>> Start PROVIDED RECORDS

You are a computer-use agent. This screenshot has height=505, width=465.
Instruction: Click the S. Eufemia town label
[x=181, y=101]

>> End PROVIDED RECORDS
>> Start PROVIDED RECORDS

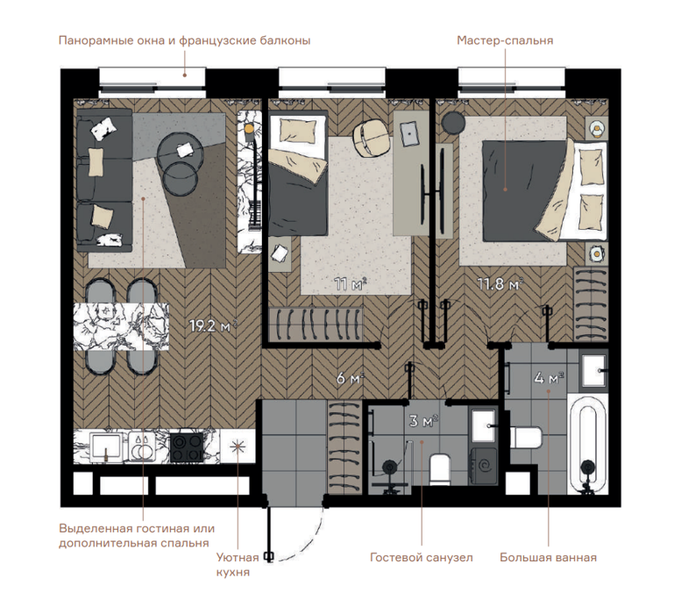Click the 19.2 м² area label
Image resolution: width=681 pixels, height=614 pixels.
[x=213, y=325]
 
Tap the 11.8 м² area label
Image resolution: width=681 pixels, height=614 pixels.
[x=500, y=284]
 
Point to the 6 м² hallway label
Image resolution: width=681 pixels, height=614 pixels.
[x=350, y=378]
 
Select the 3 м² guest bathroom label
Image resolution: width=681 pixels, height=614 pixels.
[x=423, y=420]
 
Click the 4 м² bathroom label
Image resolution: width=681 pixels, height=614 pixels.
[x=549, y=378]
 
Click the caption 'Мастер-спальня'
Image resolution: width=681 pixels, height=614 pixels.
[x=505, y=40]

>> End PROVIDED RECORDS
>> Start PROVIDED RECORDS

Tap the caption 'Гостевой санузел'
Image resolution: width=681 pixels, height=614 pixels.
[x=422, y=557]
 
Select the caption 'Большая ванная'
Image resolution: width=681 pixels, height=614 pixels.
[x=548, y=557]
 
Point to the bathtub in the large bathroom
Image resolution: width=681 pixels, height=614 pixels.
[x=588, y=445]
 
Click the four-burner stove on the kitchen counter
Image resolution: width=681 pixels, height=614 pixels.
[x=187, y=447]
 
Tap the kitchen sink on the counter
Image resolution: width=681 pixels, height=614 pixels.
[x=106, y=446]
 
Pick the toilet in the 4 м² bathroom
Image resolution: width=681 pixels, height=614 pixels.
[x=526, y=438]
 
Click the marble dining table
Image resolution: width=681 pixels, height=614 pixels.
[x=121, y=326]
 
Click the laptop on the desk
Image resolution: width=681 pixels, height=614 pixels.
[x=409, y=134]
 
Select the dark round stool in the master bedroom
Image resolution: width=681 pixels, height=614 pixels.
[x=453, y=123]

>> End PROVIDED RECORDS

EXERCISE TASK
Find every line above that contains the word "kitchen" and copy each of those lines in full.

FINISHED TASK
Click the four-burner stove on the kitchen counter
Tap the kitchen sink on the counter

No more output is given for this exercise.